Start of RECORDS SHOWN

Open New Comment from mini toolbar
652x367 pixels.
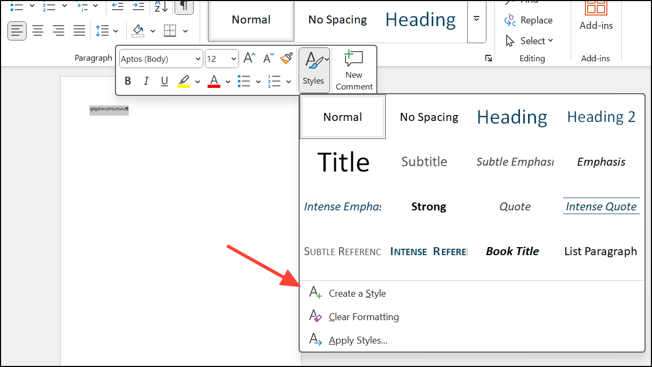click(x=354, y=70)
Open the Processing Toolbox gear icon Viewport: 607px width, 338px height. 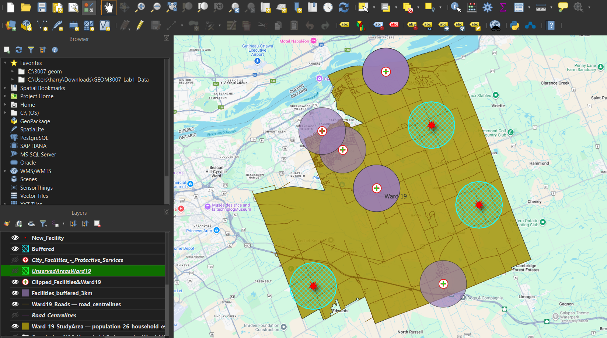coord(488,7)
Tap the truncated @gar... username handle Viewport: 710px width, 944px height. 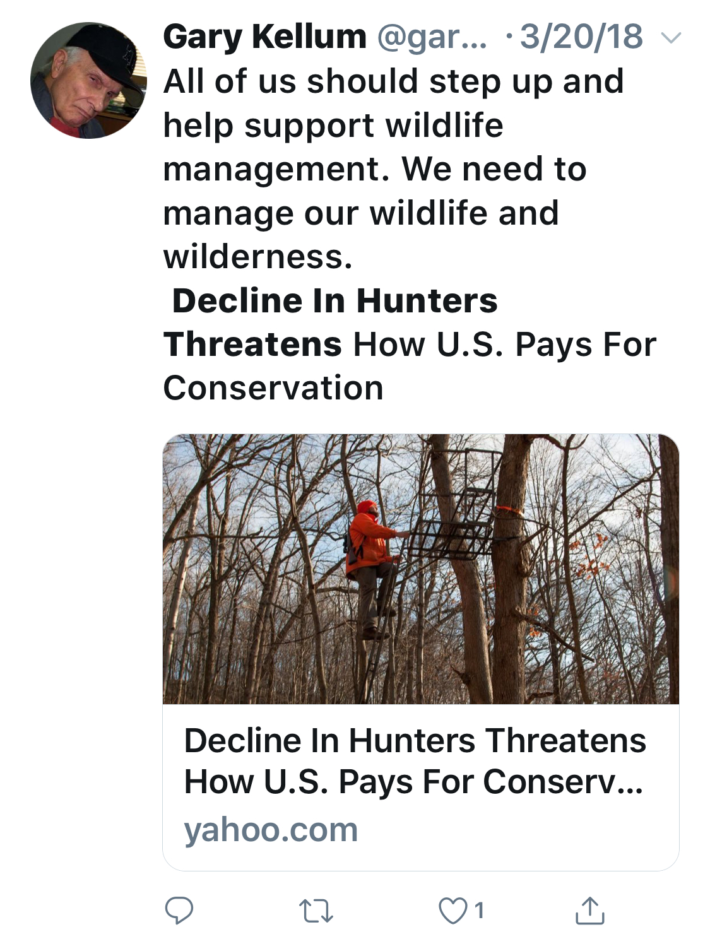pos(432,37)
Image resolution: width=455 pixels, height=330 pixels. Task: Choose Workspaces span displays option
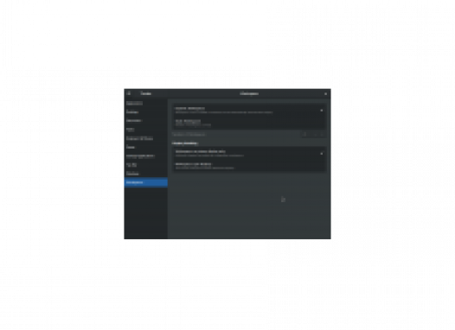(x=249, y=166)
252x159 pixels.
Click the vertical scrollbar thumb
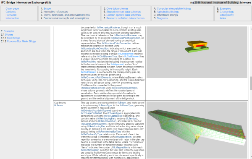[x=251, y=83]
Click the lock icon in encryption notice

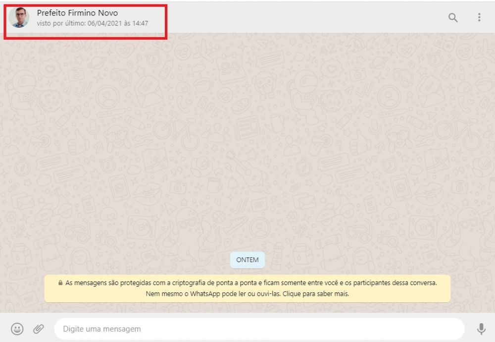point(60,283)
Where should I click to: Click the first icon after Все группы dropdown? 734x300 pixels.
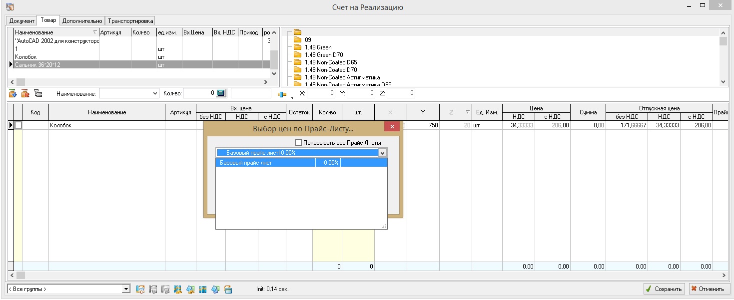point(140,289)
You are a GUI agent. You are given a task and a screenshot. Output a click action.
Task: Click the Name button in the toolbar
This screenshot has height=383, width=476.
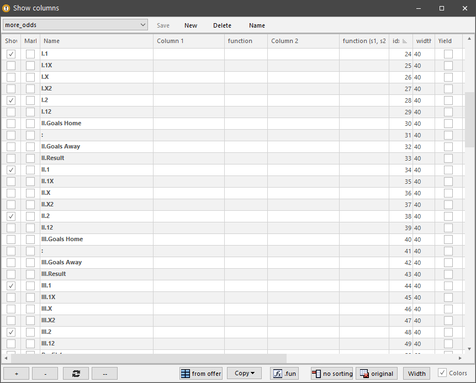257,25
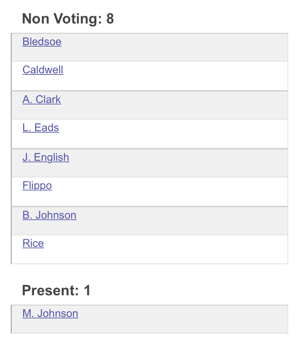The width and height of the screenshot is (299, 339).
Task: Click empty space in M. Johnson row
Action: [x=181, y=319]
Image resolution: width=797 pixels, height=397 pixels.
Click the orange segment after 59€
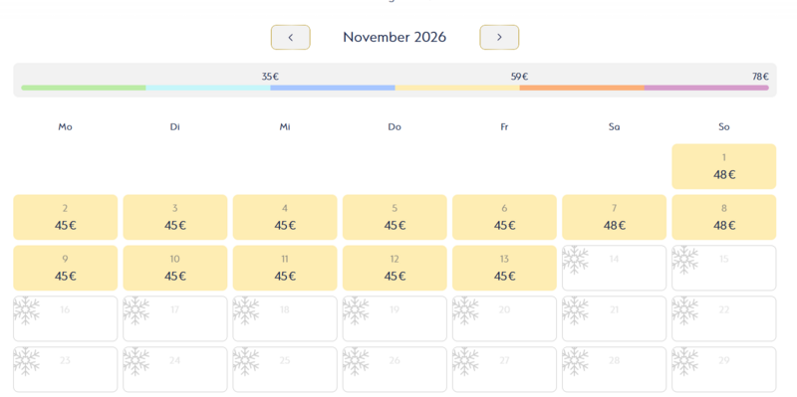click(x=582, y=88)
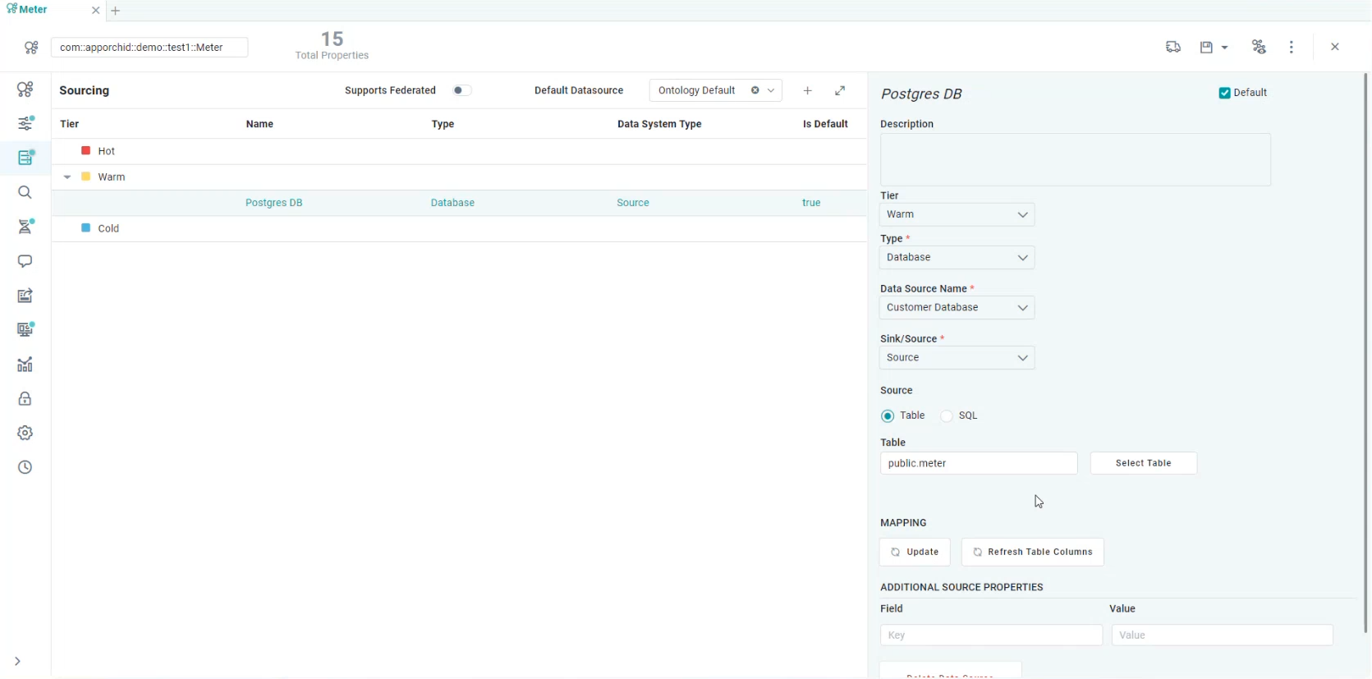Click the Description text area

point(1075,160)
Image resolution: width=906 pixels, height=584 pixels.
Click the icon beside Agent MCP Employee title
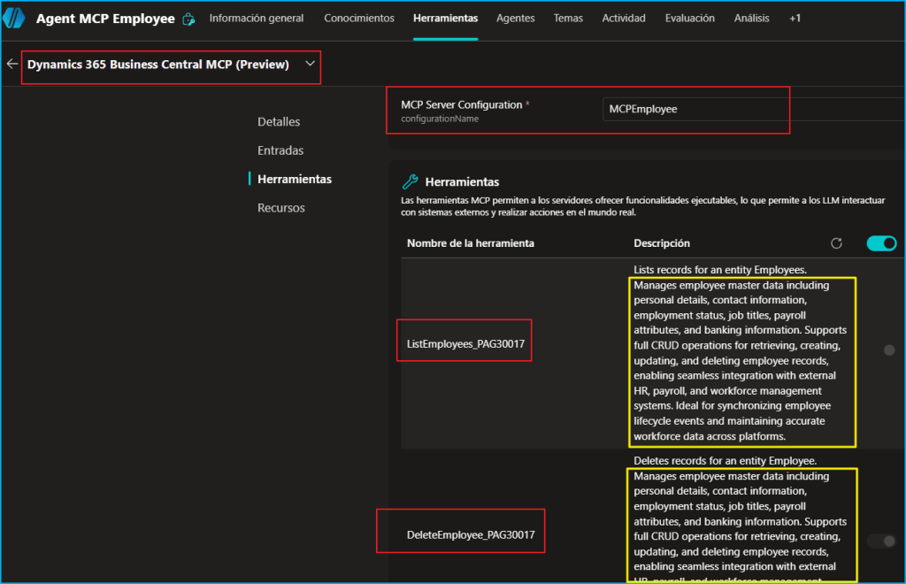pos(188,19)
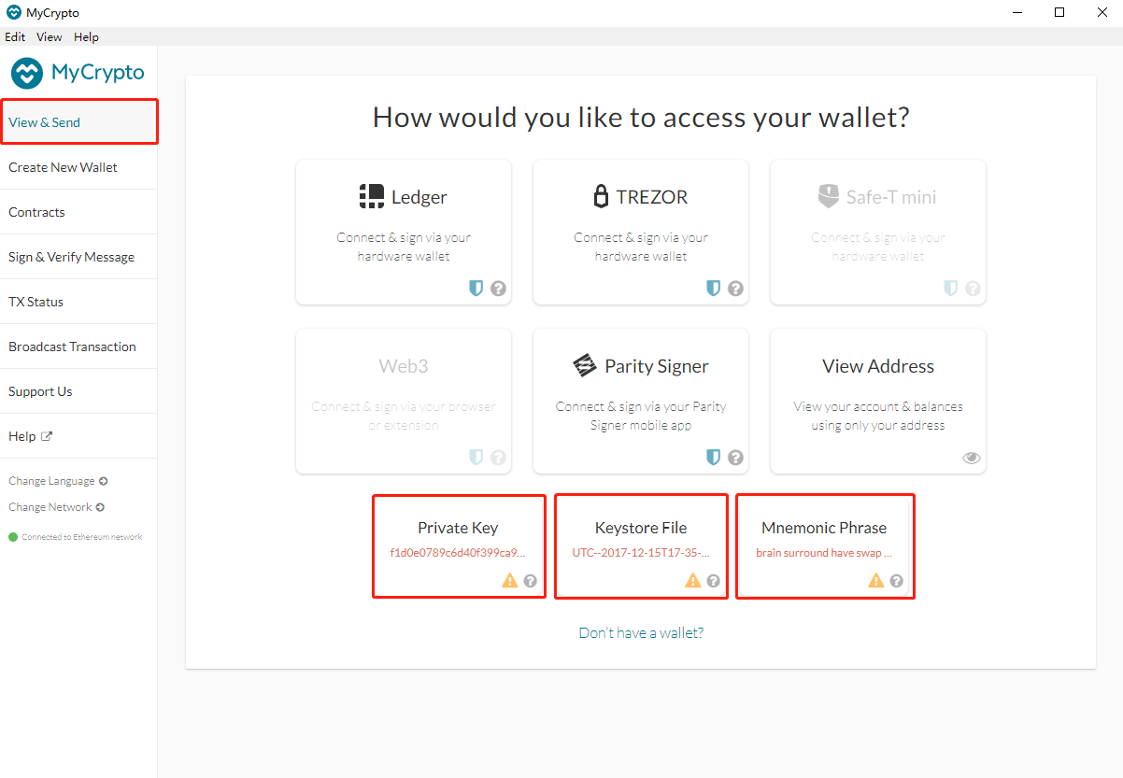Click the Ledger card's help question mark icon
The image size is (1123, 778).
499,289
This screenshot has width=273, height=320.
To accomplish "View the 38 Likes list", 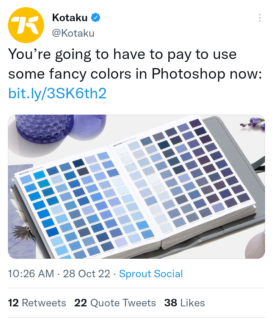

End of RECORDS SHOWN

■ **GOAL OF THE EXERCISE**: Collect each line above holding the string "toolbar".

■ **RESPONSE AREA**:
Open New Comment from mini toolbar
Task: Click the Name button in the toolbar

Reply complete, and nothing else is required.